== Work to do ==
Could you render the lines from the start of the records through the line containing "tap(124, 567)" as a Markdown table with the columns Row and Line, skipping any blank lines?

[Lines listed in a dataset]
==========
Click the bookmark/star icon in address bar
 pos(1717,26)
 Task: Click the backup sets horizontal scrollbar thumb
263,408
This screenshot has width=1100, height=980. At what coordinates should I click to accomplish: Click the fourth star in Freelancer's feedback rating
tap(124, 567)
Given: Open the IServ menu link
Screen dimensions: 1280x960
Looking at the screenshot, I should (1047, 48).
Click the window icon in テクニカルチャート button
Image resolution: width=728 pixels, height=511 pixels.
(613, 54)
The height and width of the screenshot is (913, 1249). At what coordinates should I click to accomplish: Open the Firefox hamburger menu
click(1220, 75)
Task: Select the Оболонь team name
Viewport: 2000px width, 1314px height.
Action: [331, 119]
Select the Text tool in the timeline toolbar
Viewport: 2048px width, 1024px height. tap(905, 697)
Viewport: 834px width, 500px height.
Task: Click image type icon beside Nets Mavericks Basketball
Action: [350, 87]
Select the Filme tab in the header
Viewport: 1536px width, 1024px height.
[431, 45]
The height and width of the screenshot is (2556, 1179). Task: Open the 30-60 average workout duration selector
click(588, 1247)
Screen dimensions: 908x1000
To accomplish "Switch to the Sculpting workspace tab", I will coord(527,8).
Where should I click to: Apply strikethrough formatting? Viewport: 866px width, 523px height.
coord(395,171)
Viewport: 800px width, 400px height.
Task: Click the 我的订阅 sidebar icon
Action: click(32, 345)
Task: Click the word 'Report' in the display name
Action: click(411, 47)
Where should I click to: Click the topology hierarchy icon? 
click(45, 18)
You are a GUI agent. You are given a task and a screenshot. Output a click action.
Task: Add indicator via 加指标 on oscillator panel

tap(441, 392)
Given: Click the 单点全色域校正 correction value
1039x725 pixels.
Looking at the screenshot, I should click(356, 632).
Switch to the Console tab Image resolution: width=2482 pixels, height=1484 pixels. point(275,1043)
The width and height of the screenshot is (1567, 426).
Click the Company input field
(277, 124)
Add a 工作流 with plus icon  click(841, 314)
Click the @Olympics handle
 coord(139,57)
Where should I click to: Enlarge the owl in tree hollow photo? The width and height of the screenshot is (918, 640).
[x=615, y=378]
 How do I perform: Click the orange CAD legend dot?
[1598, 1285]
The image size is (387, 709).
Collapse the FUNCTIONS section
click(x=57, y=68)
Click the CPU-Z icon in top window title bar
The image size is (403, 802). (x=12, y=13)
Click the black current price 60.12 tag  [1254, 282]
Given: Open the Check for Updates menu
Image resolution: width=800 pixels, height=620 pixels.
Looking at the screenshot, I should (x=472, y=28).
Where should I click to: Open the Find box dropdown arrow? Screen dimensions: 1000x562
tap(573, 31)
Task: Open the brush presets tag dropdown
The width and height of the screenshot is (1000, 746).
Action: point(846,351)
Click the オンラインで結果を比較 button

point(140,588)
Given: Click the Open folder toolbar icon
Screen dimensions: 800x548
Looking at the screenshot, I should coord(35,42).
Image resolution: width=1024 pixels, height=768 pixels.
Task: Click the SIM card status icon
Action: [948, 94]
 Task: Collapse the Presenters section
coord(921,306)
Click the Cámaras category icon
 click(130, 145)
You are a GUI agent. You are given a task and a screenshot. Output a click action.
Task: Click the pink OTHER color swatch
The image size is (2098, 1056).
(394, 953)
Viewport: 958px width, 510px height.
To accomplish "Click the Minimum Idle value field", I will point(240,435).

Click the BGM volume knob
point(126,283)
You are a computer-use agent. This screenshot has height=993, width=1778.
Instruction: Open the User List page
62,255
==========
== Exercise answer ==
| Row | Line |
|---|---|
| 1 | Click the bookmark/star icon in address bar |
| 2 |  pos(1717,26) |
| 3 |  Task: Click the backup sets horizontal scrollbar thumb |
| 4 | 263,408 |
| 5 | This screenshot has width=1100, height=980. At what coordinates should I click to accomplish: Click the fourth star in Freelancer's feedback rating |
| 6 | tap(124, 567) |